After mapping reads to a reference sequence, it is often informative to look at the resulting BAM file. Software used for this kind of visualization must display the reads along the reference sequence, together with relevant annotation (typically exons and genes). Two popular programs used for this are Tablet (http://ics.hutton.ac.uk/tablet) and the Integrated Genome Viewer (IGV - https://www.broadinstitute.org/igv). Tablet is a light-weight, user-friendly program that does the above and not much more. IGV has lots of additional features, but is not as intuitive to use as Tablet is.

A HPC cluster such as Abel must be used for mapping with Tophat; visualization however typically will take place on the local machine. This means that a large BAM file (possibly many gigabytes) must be downloaded from Abel. This may take hours, depending on the network conditions. There are two possible shortcuts that can make this process easier.

If only interested in manually checking the expression of a few genes all contained in the same contig sequence, it is possible to extract only the reads mapping to this contig from the BAM file:

module load samtools

samtools view -b /path/to/inputBamfile.bam nameOfContig > /path/to/outputBamfile.bam

Before continuing, remember to create an index for the new BAM file:

samtools index /path/to/outputBamfile.bam

Depending on the number of contigs in the reference sequence, the outputBamfile.bam may be less than 1% of the size of the original BAM file. When displaying the new BAM file on the local machine, the original reference fasta file and annotation file can be used (these are often much smaller than the BAM file; it is not worthwhile extracting only the contig in question from these files).
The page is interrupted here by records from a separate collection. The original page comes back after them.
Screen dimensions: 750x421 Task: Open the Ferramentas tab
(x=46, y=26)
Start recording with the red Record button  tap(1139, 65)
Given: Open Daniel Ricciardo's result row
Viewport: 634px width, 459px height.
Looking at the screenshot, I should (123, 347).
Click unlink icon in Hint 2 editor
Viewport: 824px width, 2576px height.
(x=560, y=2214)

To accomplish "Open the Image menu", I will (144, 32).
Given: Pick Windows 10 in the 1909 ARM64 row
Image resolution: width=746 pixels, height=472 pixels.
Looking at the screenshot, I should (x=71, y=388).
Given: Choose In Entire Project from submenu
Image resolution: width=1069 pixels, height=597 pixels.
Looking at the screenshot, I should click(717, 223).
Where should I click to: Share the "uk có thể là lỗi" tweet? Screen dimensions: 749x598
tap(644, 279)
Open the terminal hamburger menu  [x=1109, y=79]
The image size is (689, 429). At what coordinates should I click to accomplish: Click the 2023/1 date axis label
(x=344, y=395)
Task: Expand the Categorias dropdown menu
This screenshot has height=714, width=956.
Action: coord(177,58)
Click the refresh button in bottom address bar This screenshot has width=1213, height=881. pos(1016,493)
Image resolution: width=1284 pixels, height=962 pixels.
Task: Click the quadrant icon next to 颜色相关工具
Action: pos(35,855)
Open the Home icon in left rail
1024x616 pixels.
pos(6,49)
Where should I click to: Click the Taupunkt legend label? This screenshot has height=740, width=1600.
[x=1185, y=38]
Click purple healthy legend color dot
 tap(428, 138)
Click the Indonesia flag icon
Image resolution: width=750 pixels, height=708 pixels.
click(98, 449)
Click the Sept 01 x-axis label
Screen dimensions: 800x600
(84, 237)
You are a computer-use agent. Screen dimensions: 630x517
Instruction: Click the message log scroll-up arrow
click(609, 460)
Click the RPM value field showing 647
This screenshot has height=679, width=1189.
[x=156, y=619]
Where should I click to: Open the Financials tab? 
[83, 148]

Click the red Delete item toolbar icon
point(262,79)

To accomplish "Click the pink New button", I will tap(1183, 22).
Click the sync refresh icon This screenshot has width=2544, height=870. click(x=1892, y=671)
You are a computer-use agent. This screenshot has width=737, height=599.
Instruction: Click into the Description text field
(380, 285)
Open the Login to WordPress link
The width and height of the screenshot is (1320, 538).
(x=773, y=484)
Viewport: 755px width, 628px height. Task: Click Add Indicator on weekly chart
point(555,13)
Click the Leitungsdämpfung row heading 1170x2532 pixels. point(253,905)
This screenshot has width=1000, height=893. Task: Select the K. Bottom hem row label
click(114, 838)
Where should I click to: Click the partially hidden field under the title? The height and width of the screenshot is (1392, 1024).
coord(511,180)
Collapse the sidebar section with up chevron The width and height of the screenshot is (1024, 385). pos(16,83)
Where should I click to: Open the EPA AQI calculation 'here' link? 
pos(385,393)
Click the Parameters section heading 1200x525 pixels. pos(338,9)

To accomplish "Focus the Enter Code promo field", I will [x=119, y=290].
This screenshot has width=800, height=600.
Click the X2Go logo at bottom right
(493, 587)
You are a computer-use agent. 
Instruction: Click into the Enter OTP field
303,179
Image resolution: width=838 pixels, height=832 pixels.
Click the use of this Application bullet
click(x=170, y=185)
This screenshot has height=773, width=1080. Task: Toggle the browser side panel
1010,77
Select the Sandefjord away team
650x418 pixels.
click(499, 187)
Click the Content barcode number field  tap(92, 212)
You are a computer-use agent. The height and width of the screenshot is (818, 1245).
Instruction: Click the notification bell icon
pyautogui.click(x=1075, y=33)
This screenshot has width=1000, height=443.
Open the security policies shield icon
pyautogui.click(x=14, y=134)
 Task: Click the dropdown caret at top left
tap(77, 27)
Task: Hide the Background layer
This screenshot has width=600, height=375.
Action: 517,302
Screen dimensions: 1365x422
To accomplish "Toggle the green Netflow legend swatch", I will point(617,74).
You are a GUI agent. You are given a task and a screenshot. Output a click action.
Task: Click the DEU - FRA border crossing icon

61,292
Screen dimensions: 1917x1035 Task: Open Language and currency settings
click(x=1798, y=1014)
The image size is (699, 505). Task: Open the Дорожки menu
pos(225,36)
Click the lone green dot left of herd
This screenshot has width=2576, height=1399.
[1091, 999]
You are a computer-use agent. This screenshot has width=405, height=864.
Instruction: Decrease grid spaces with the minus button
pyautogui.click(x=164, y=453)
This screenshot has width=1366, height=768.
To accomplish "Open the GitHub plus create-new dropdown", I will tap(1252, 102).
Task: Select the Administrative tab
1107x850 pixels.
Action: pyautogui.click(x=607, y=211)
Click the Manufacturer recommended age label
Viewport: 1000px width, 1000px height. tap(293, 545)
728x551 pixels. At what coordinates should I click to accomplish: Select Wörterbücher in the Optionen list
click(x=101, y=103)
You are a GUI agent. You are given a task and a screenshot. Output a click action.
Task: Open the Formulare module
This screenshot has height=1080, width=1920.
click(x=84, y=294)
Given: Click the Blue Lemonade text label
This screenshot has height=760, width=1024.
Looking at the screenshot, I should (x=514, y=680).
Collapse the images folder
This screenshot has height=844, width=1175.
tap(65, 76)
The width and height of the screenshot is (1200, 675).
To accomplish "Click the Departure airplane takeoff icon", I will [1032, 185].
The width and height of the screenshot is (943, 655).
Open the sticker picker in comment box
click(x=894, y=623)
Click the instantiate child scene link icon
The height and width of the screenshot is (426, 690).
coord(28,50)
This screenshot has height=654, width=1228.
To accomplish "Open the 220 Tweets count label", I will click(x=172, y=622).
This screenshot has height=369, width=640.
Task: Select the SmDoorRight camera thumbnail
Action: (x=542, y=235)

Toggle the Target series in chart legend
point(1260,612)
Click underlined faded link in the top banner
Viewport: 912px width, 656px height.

The second option is to install a visualization software such as Tablet on Abel, using the X11 system to run it directly from Abel. In this way, the BAM file does not have to be transferred at all. This means installing X11 software such as Xming; see here for a brief walkthrough. Installing and using Tabel via X11 from Abel works and does not require special permissions on Abel; it is however quite slow to use. Whether other visualization program also can be installed on Abel has not been investigated.

The procedure for installing Tablet on Abel is as follows:

mkdir tabletInstallation

cd tabletInstallation

wget http://bioinf.hutton.ac.uk/tablet/installers/tablet_linux_x64_1_14_10_21.sh

chmod 777 tablet_linux_x64_1_14_10_21.sh

./tablet_linux_x64_1_14_10_21.sh

The installation script will suggest to install Tablet into the "Tablet" folder. Provided accepting this, Tablet is started by simply stepping into this folder and executing "./tablet".